Le immagini sulle monete rimarranno le stesse: una scultura rupestre, il santo patrono, un frate-patriota.
Quello che cambia è la valuta e anche la vita quotidiana della Bulgaria, che dal primo gennaio saluta il vecchio Lev per passare all'Euro. Una mossa decisiva per sostenere l'economia - e anche uno 'scudo' anti-russo - secondo i sostenitori, tra cui i governi che negli anni hanno spinto per l'adesione.
Un disastro che farà schizzare i prezzi per tanti bulgari, soprattutto quelli che vivono nelle aree rurali più povere del Paese più povero dell'Unione Europea. Lì, cioè, dove l'estrema destra sta da tempo cavalcando, se non proprio alimentando, dubbi e proteste.
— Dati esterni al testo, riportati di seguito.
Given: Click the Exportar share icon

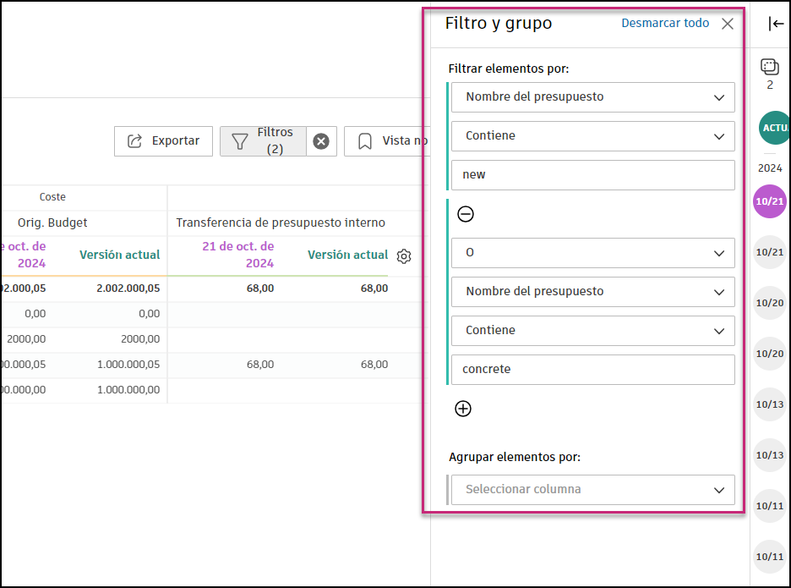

Sofia è la ventunesima capitale europea dove un caffè si paga con la moneta unica, introdotta per la prima volta in 12 Stati in una ormai remota mattina di Capodanno del 2002. L'ultimo Paese a entrare nel club era stato nel 2023 la Croazia, che dal 2020 sedeva con la Bulgaria nella cosiddetta 'sala d'attesa' dell'eurozona. Ma già da tempo - a seguito dell'iperinflazione degli anni '90 - Sofia aveva agganciato il Lev prima al Marco tedesco, e poi direttamente all'Euro dipendendo così già di fatto dalla Bce.
Ora però, ha commentato alla France Presse l'economista bulgaro Georgi Angelov, il Paese potrà "partecipare al processo decisionale all'interno dell'unione monetaria". La presidente della Bce Christine Lagarde, solo il mese scorso, aveva sottolineato i vantaggi dell'euro per la Bulgaria: "Commerci più fluidi, minori costi di finanziamento, prezzi più stabili", spiegava, con risparmi di circa 500 milioni di euro l'anno in commissioni di cambio per le imprese e un impulso sostanziale per il turismo, un settore che da solo vale l'8% del Pil bulgaro.